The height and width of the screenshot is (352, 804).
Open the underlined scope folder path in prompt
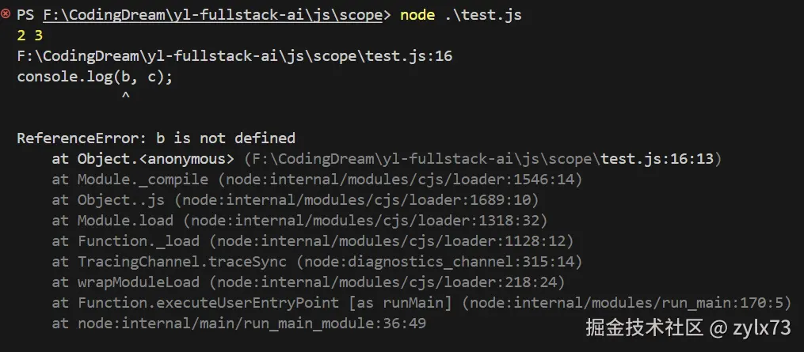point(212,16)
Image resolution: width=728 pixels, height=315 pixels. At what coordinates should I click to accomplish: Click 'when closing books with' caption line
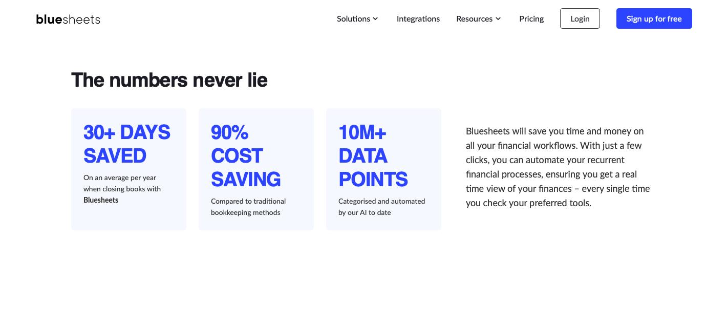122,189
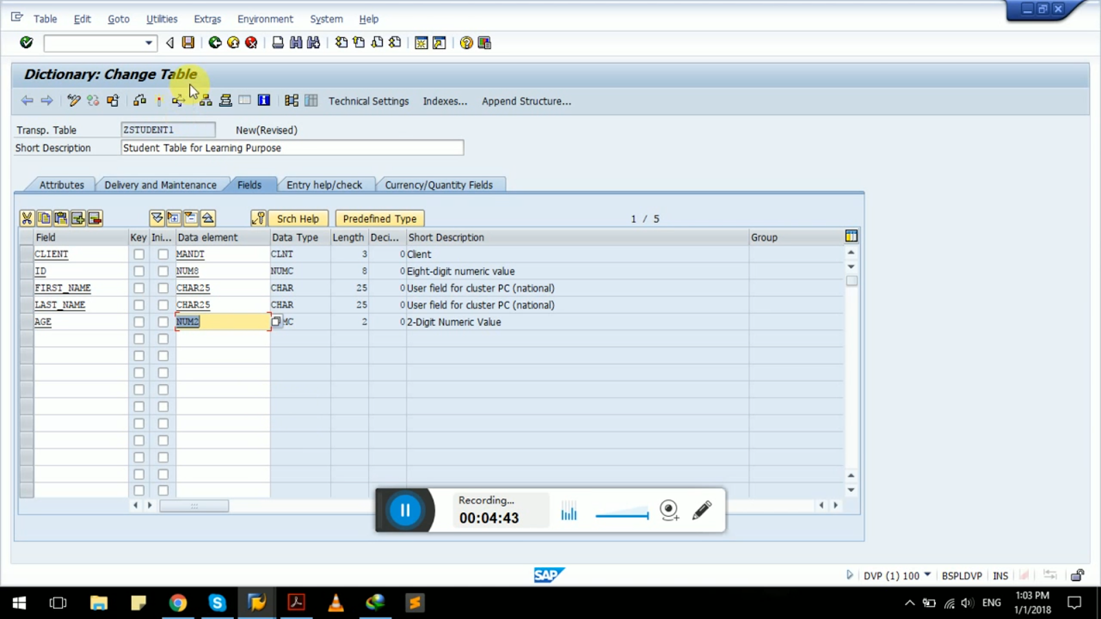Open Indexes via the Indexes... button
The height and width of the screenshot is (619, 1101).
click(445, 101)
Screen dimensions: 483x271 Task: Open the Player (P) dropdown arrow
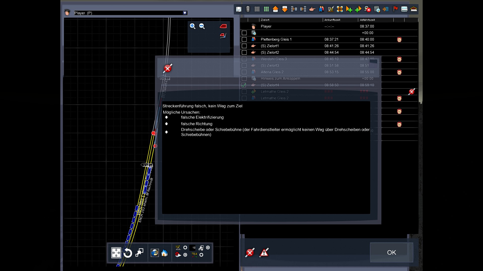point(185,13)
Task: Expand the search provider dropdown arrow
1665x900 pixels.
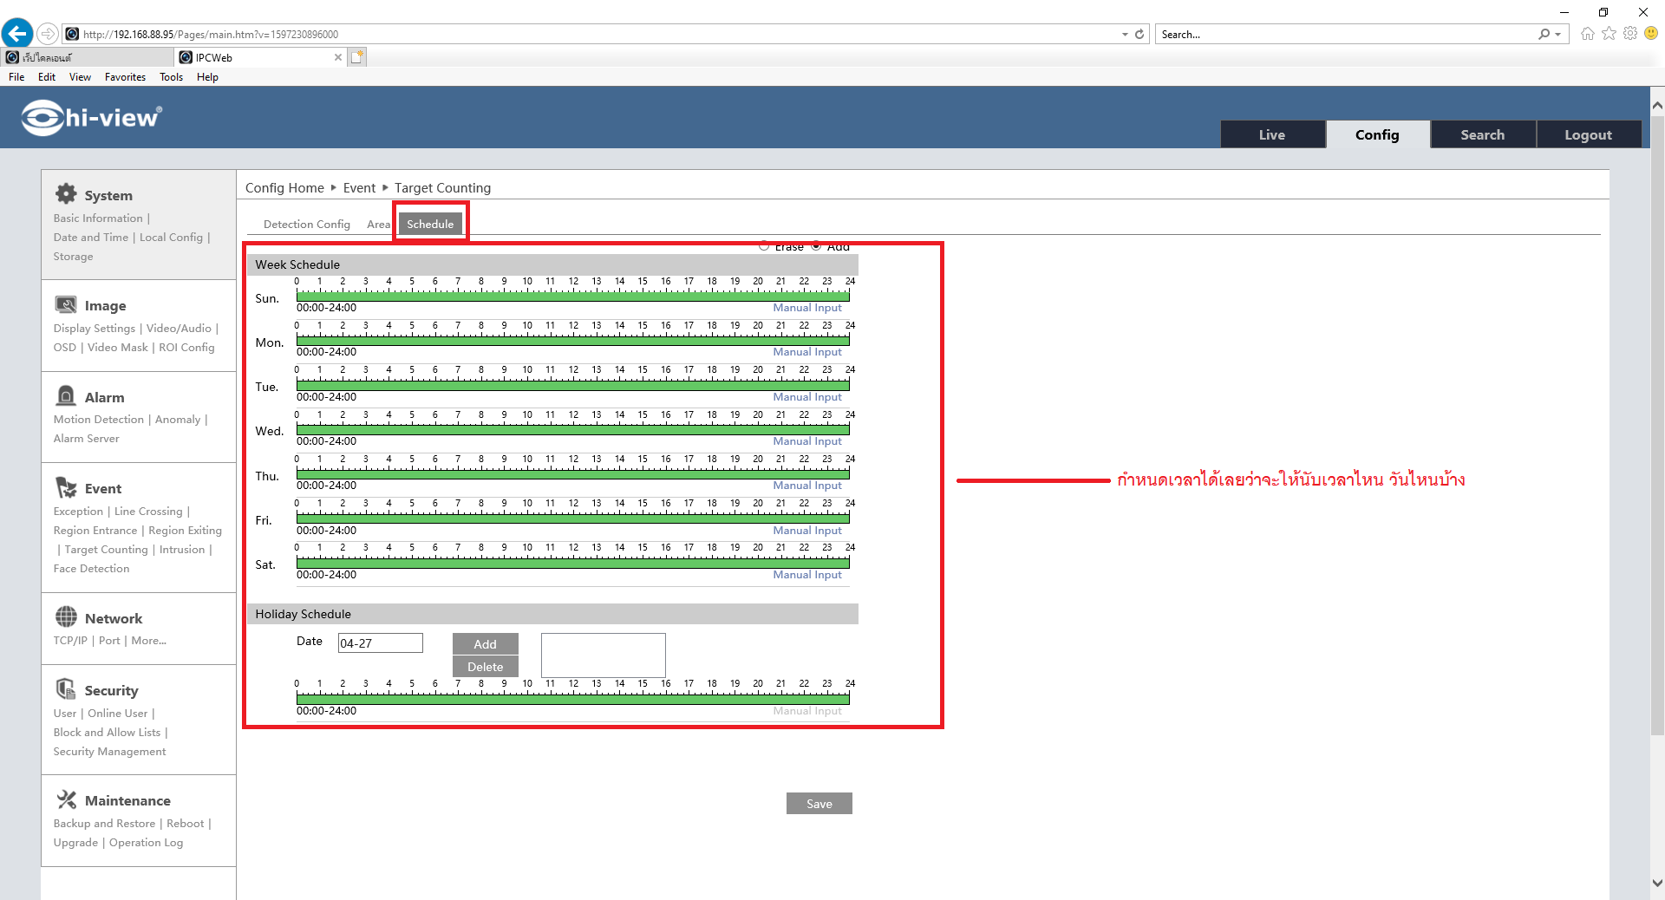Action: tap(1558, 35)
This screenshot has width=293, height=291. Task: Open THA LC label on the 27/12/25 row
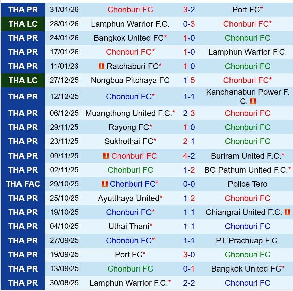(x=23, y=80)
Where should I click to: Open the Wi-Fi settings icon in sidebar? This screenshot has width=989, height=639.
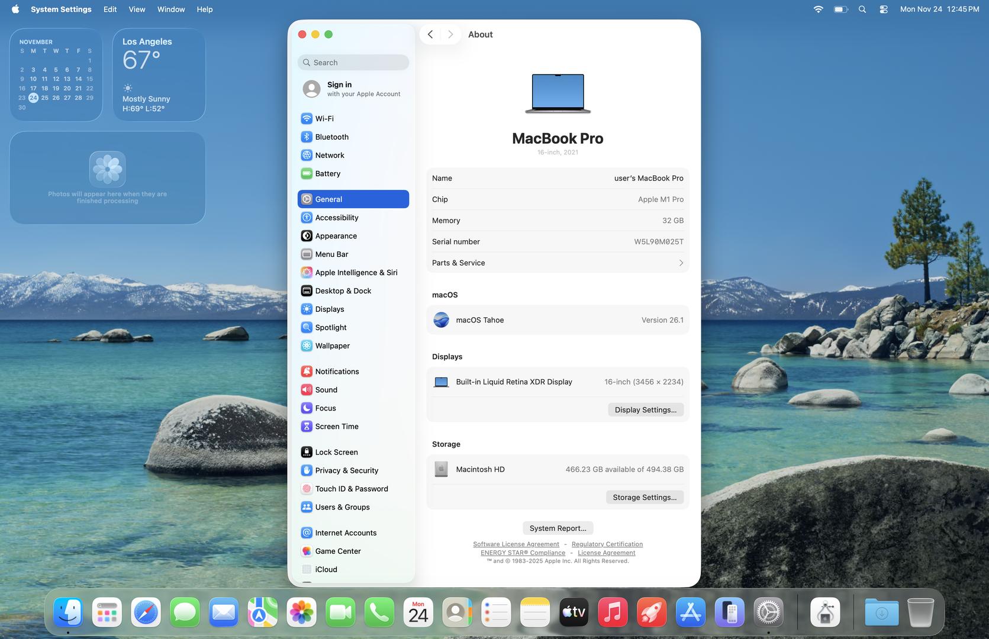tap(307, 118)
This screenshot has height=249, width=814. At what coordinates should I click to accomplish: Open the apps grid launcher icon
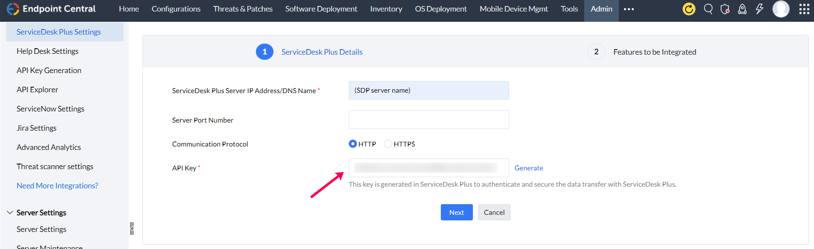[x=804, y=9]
⁂
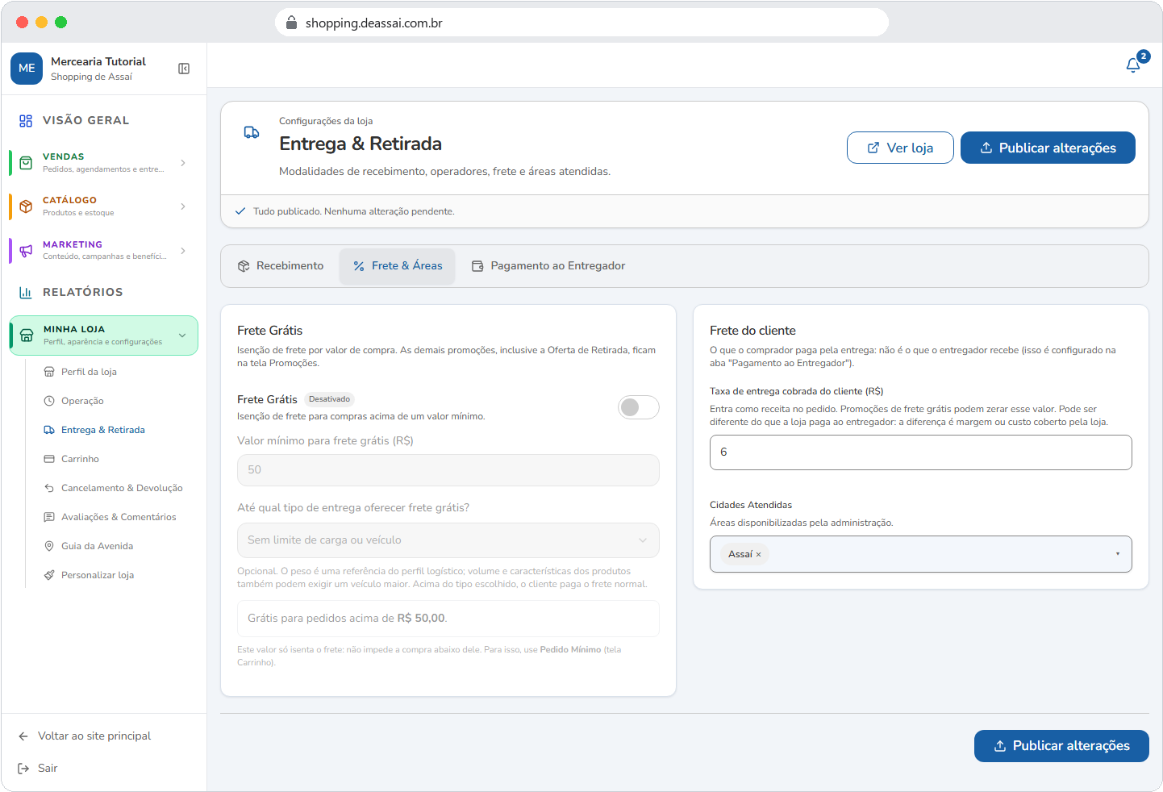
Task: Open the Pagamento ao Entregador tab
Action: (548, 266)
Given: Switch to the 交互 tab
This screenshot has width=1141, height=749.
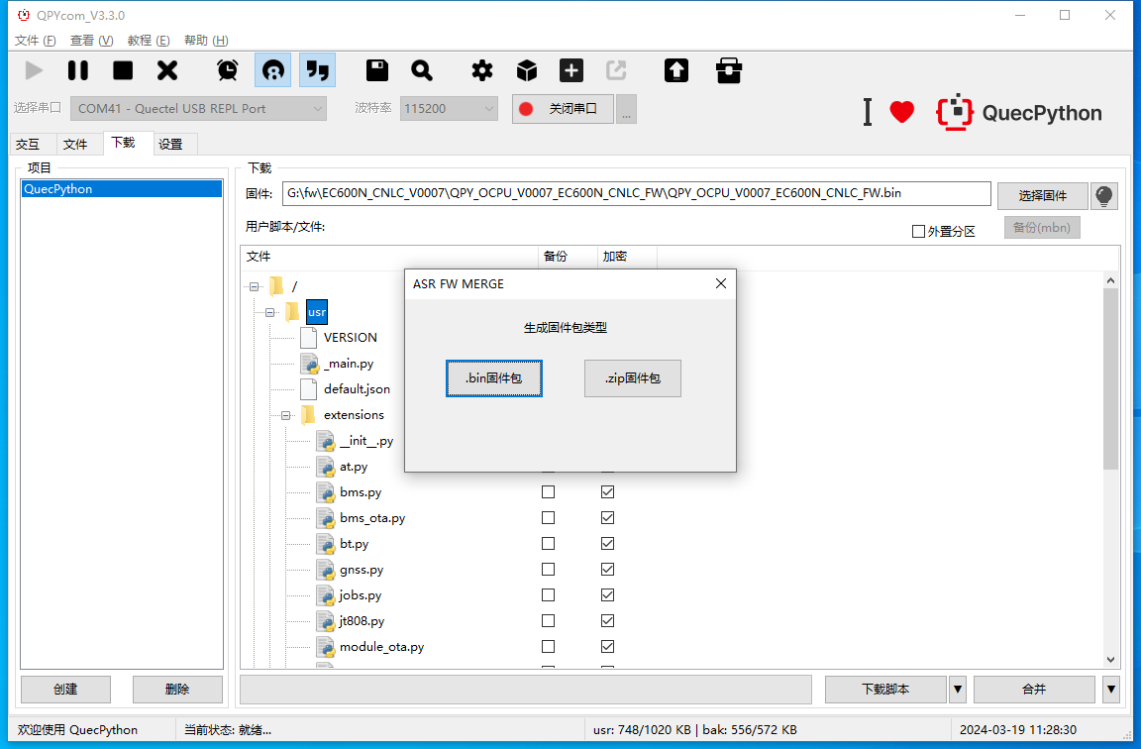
⁂
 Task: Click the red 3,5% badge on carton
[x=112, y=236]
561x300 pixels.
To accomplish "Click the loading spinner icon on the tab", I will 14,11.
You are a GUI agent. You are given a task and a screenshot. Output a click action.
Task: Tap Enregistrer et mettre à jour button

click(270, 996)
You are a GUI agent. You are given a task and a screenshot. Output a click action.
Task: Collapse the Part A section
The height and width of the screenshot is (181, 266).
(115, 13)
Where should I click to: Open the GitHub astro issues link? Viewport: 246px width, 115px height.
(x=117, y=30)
⁂
=== Short task ===
Start at the line that has "Where should I click to: Open the Wi-Fi" and stop after the line that has "tap(307, 118)". Write those entries out again, requests included, with every coordinate in the answers offset by 129 (the numbers in the requests stay as they are). Leave the pictures out.

=== Answer to this task ===
Where should I click to: Open the Wi-Fi settings icon in sidebar? This screenshot has width=989, height=639.
tap(436, 247)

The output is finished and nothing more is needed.